O advogado-geral da União, Jorge Messias, participou, na segunda-feira (19/01), da aula inaugural do último ano do programa Esperança Garcia, realizado pela Advocacia-Geral da União (AGU) e Ministério da Igualdade Racial (MIR) em parceria com a organização da sociedade civil sem fins lucrativos Instituto de Referência Negra Peregum, para diminuir as desigualdades na ocupação de espaços na advocacia pública por pessoas negras.
Em sua apresentação, Messias falou sobre o papel do servidor público e seu dever enquanto cidadão e ressaltou a importância de garantir a diversidade no sistema de Justiça, em especial na advocacia pública.
“Existe uma sub-representação de mulheres e negros em espaços de poder, uma condição que não dialoga com o que preconiza a Constituição”, disse Messias.
“Essa condição pode ser transformada pela advocacia pública, que é o único ator do sistema de Justiça que tem a atribuição de representar o Executivo na formulação das políticas públicas, que é o caminho mais eficiente para reduzir as desigualdades”, afirmou o advogado-geral.

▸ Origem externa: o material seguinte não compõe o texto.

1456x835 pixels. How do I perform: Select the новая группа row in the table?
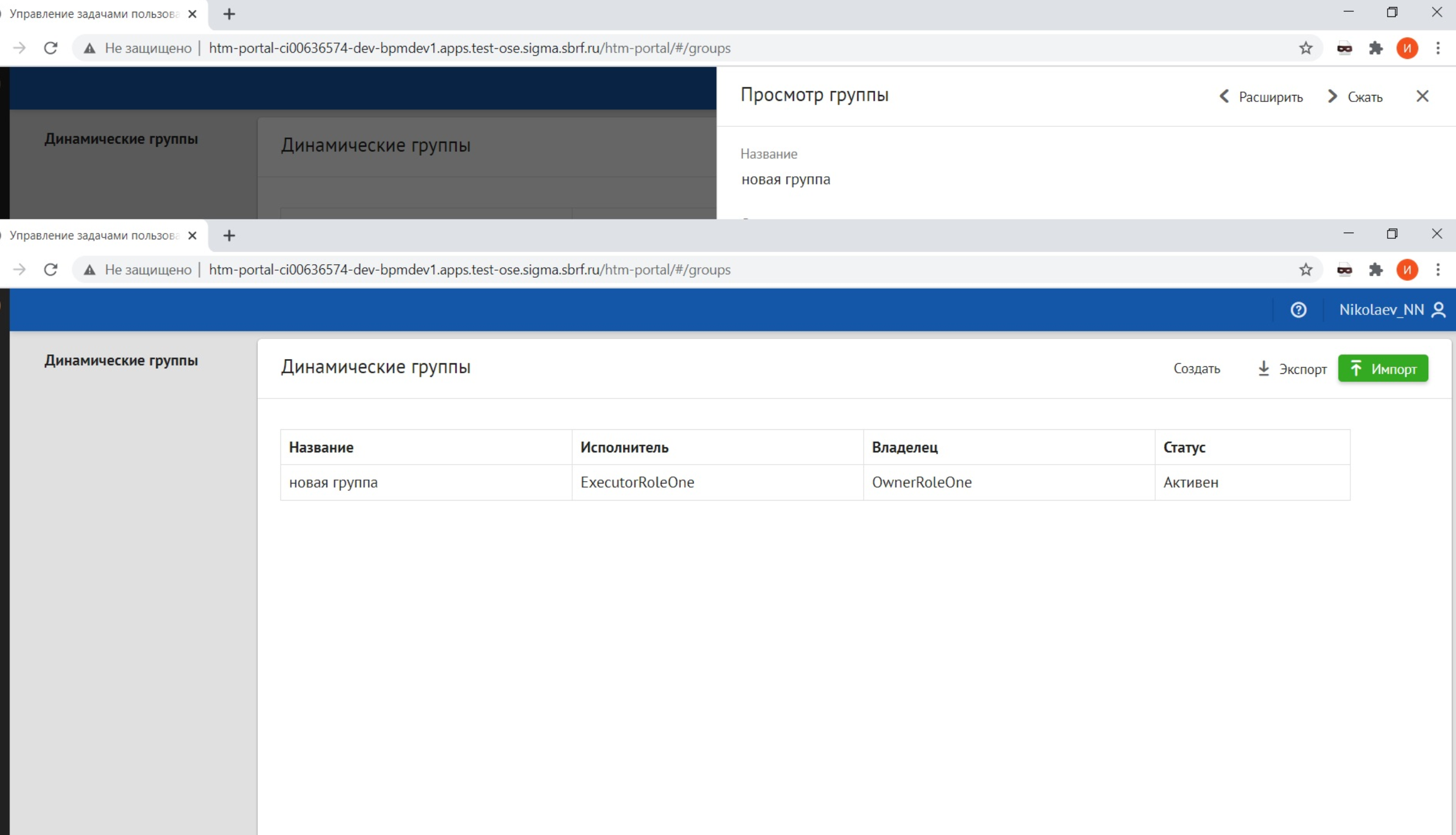pos(333,482)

O programa Esperança Garcia começou em 2024 e já aprovou seis alunos em concursos como o do Tribunal Superior Eleitoral (TSE), da Procuradoria-Geral do Estado de São Paulo e do Ministério Público da União (MPU). Outros foram admitidos na 1ª e 2ª fase do exame da Ordem dos Advogados do Brasil (OAB) e conquistaram o título de advogado.
Logo que foi lançado, o projeto atraiu mais de 3 mil pessoas interessadas nas mentorias de preparação para exames da OAB e concursos públicos. Destas, 130 alunos foram selecionados, sendo que 50% são quilombolas, 70% mulheres e 50% com idade acima de 40 anos.

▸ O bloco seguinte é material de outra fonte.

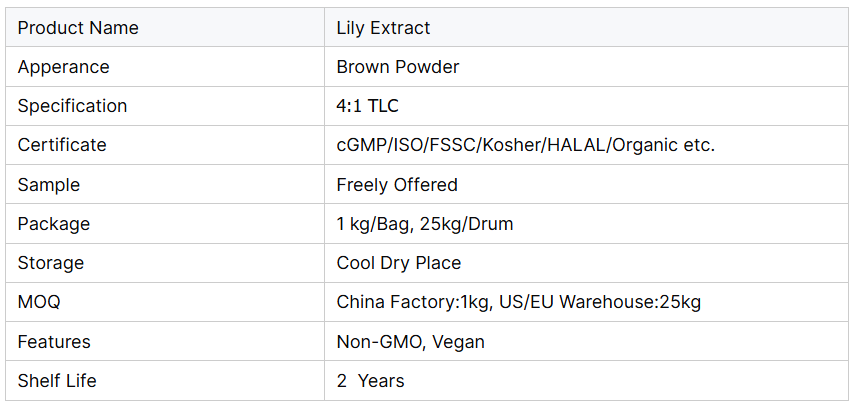Click the 'Storage' row label
The height and width of the screenshot is (406, 855).
tap(50, 263)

Para Jorge Messias, os frutos do projeto vão além dos resultados quantitativos. “Os impactos do Esperança Garcia serão sentidos quando esses alunos tiverem condições de representar estados, municípios ou a União tendo como princípio o valor fundamental da igualdade de condições para todas as pessoas”, disse.
Nesta terça-feira (20/01), o encontro dos alunos será com a advogada da União Gabriela Brandão, integrante da comissão de monitoramento e controle do programa, que vai abordar o tema “Debate racial no Brasil e a promoção da carreira jurídica”.